Alright, to the titles then:
Title: Programming Ruby: The Pragmatic Programmers’ Guide (Third Edition)
Available: May 15, 2008
Notes: Currently in beta, it’s going to be the first book that fully covers Ruby 1.9 and its core and standard libraries.
Title: Simply Rails 2.0
Available: May 15, 2008
Notes: It’s the second edition of an already “gentle” introduction to Rails called Build Your Own Ruby on Rails Web Applications. It covers Rails 2, and if well written, it may be that missing guide for newcomers to Rails and beginner programmers, that I was talking about.
Title: Practical REST on Rails 2 Projects
Available: May 5, 2008
Notes: It’s marketed as a practical intermediate/advanced title for creating RESTful applications. The topic and target audience make it interesting for many web developers.
Title: Agile Testing with Ruby and Rails
Available: May 19, 2008
Notes: It’s supposed to extensively cover TDD and BDD with Ruby and with Rails 2.0.
Title: Advanced Rails Recipes: 84 New Ways to Build Stunning Rails Apps
Available: May 15, 2008
Notes: Currently in beta, it’s a Rails 2.0 cookbook by one of the most prominent developers in the community (Mike Clark).

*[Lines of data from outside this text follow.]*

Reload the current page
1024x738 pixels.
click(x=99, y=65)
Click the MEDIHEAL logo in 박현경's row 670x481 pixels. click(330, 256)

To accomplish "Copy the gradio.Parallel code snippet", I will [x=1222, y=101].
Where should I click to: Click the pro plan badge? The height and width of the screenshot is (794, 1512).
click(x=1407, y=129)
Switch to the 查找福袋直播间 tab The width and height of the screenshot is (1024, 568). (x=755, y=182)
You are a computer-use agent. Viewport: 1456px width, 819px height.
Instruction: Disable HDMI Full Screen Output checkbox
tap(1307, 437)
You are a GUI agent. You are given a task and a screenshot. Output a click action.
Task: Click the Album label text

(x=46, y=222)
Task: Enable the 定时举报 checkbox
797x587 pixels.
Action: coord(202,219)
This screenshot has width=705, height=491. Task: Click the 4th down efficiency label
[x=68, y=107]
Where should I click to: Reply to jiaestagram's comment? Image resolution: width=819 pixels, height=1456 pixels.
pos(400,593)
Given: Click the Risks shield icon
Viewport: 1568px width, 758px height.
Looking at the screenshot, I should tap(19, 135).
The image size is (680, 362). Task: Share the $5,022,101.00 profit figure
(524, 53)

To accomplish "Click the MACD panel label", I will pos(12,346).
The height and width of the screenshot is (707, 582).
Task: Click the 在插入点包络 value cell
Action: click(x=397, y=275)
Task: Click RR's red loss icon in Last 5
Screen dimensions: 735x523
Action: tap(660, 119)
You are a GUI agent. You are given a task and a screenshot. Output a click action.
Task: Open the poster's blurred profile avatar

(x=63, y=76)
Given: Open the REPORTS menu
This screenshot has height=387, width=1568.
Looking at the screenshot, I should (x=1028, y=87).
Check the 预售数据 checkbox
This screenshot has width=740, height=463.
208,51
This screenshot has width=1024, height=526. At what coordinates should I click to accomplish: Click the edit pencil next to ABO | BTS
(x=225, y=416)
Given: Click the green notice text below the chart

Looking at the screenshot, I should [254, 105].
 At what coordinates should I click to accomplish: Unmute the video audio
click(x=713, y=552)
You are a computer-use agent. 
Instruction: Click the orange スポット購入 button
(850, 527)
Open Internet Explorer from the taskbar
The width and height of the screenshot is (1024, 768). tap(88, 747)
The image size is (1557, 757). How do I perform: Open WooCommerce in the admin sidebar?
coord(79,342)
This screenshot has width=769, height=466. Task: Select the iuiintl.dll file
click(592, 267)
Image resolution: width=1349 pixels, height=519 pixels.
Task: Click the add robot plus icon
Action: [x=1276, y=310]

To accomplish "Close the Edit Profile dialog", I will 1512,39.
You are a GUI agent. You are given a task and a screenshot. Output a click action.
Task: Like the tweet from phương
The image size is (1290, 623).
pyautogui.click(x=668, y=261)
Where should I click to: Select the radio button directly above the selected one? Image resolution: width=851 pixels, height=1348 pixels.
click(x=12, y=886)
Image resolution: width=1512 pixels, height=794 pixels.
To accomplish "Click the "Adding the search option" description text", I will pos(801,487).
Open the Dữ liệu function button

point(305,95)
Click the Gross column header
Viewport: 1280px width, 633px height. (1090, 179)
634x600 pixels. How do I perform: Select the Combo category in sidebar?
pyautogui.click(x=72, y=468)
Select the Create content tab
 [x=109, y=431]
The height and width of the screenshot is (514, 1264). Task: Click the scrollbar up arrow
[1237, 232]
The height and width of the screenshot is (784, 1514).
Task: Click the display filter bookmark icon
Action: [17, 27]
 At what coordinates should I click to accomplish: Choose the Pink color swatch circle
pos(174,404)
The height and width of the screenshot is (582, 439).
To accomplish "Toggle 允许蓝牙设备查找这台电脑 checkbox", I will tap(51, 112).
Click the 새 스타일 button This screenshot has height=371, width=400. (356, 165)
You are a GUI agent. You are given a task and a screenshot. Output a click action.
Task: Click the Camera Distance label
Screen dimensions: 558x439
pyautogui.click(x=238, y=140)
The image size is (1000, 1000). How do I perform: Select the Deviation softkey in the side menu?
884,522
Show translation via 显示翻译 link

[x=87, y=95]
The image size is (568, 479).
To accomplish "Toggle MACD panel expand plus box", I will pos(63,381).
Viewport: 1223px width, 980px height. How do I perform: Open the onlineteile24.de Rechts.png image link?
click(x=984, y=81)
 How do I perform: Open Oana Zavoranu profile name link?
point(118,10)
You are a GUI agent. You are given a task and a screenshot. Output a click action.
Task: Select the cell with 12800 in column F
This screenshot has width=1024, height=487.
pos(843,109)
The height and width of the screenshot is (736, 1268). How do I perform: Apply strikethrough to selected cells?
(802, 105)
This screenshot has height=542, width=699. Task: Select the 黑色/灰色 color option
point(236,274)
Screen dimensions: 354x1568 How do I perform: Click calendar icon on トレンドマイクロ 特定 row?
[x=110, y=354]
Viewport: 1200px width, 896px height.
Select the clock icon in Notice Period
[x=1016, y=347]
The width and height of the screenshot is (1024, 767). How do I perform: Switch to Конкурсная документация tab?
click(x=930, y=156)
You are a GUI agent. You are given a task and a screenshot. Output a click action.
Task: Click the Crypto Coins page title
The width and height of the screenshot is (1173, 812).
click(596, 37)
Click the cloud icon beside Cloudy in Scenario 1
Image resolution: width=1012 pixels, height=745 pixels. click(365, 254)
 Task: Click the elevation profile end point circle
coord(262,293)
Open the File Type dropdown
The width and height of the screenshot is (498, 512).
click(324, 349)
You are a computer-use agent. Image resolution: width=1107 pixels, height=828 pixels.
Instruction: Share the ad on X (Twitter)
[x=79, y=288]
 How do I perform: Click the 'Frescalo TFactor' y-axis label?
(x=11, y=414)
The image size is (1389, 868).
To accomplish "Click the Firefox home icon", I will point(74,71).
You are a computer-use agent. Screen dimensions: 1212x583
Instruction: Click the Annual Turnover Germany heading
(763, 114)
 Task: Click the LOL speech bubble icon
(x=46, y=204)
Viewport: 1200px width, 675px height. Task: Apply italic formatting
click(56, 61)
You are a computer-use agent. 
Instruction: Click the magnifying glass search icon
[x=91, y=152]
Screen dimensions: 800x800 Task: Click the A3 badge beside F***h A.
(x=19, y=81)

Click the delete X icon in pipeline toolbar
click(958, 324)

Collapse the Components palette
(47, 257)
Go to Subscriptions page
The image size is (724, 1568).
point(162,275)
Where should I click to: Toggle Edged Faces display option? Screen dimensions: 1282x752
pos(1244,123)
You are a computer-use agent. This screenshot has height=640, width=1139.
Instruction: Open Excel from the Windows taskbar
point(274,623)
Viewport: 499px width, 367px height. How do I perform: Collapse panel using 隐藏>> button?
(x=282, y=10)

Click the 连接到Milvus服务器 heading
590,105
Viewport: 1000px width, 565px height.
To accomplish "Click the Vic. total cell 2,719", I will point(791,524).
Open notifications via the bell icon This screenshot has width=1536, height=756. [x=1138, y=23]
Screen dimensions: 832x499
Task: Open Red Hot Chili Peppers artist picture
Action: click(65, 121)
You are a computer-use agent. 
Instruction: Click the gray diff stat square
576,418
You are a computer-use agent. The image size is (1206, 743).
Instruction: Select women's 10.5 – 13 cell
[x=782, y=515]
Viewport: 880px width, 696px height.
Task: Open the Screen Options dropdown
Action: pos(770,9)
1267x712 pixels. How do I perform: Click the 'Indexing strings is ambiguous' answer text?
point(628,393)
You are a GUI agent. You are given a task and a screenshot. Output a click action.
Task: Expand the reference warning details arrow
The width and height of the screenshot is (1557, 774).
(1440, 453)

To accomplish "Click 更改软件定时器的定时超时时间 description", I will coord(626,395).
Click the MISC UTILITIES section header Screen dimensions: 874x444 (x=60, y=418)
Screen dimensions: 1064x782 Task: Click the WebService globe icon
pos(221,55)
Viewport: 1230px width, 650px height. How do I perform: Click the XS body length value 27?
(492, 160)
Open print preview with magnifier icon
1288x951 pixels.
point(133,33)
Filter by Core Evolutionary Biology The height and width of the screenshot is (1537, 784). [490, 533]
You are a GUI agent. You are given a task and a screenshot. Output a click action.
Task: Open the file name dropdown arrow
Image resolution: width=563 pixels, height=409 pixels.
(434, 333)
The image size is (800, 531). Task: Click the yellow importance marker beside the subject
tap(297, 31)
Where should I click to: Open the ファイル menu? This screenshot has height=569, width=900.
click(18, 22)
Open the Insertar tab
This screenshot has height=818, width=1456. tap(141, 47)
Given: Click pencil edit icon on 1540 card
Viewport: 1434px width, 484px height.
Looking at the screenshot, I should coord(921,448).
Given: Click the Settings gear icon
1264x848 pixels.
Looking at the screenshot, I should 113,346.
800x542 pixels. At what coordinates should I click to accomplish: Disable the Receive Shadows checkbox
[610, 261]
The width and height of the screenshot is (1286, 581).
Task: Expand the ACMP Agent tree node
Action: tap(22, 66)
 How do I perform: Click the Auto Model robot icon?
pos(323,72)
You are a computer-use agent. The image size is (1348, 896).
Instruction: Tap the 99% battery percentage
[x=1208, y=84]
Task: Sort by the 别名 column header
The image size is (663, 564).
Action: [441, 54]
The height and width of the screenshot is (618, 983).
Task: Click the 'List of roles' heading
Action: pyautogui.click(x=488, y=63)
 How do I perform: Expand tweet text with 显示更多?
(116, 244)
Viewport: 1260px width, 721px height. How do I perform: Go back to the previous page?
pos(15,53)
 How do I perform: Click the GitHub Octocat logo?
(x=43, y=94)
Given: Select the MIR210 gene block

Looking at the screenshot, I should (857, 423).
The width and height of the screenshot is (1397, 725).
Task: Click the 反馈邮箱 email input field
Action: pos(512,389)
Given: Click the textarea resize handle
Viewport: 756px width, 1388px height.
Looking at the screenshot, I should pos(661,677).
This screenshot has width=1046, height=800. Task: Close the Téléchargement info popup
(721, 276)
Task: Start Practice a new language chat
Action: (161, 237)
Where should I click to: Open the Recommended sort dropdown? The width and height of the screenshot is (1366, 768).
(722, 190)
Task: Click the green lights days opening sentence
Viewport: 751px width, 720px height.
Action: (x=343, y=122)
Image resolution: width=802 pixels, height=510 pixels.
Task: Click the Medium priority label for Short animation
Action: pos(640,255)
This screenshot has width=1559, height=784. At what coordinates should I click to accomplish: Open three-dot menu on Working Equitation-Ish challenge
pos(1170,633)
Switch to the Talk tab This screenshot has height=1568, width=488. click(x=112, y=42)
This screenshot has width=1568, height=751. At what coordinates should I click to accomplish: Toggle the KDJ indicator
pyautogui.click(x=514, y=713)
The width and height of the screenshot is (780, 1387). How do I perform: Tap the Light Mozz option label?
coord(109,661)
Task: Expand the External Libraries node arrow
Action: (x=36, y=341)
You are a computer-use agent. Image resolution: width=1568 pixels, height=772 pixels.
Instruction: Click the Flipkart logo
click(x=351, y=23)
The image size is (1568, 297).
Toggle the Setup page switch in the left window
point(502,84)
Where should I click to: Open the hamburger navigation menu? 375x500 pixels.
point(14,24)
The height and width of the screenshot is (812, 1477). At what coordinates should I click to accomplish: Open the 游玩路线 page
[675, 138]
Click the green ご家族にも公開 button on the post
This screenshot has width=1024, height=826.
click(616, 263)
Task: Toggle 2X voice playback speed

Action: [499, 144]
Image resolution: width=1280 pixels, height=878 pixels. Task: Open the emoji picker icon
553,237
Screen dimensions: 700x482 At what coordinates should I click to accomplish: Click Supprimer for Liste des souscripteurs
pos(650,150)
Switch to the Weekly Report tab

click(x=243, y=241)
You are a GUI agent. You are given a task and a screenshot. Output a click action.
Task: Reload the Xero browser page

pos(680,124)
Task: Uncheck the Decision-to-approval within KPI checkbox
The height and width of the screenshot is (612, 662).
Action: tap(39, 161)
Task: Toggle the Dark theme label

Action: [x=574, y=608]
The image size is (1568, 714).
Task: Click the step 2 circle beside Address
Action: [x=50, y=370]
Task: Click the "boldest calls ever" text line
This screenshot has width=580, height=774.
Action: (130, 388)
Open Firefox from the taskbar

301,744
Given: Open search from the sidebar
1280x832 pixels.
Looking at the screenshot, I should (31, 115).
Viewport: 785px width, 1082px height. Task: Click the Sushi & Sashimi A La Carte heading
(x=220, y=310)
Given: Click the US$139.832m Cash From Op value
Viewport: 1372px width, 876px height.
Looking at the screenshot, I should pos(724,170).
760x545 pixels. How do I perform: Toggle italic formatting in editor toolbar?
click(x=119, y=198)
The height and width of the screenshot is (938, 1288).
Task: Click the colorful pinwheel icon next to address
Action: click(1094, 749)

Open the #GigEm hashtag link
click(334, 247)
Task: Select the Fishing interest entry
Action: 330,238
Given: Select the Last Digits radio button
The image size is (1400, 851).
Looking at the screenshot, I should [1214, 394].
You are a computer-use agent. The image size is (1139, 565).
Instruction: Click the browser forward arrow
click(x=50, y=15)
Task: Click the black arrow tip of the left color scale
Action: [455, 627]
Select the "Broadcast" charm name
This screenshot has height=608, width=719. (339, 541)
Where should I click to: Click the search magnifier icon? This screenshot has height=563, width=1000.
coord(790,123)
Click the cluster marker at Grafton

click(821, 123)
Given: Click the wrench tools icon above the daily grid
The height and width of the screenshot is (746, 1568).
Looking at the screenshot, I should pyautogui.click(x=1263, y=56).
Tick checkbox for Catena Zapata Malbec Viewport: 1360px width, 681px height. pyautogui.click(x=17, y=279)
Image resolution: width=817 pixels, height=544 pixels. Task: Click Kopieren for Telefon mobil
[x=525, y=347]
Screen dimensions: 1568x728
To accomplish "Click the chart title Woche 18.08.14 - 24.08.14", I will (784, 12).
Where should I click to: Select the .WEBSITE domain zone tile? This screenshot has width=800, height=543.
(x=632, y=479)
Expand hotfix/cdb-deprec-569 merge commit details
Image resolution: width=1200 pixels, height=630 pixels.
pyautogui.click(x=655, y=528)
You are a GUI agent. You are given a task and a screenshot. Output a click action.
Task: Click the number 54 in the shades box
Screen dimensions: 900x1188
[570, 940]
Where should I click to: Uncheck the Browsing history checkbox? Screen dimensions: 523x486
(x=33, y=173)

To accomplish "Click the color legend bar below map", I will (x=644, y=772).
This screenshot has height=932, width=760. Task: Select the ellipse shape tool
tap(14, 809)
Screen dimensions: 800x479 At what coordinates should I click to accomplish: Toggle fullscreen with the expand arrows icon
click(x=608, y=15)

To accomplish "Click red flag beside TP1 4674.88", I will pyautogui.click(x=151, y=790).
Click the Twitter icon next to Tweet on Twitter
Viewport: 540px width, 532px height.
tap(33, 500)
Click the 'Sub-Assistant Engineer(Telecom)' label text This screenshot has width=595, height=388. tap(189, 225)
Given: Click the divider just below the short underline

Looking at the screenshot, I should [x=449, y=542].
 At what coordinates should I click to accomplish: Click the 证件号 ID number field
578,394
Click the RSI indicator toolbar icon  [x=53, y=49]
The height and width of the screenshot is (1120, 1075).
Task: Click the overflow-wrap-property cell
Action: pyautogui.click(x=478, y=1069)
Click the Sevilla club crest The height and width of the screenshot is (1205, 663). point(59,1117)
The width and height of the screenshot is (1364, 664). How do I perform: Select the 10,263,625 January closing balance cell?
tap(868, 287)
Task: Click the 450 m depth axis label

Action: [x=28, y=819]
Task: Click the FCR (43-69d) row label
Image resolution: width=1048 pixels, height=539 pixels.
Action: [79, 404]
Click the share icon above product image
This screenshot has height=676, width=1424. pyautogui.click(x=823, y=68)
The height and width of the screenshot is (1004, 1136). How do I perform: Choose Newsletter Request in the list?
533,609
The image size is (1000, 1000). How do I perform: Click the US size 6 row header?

Title: Deploying Rails Applications: A Step-by-Step Guide
Available: May 15, 2008
Notes: Currently in beta, it’s the book that should alleviate the pain of Rails deployment for many. Ezra is one of the biggest experts in the field, so I have great expectations for this title.
Title: FXRuby: Create Lean and Mean GUIs with Ruby
Available:May April 15, 2008
Notes: Currently in beta, it covers cross-platform development with FXRuby, the Ruby wrapper for the FOX toolkit. The author, Lyle Johnson, is also the author of the gem.
I can’t speak firsthand for any of these books, having not had the opportunity to read them yet, but knowing some of the talent behind them I certainly have high hopes.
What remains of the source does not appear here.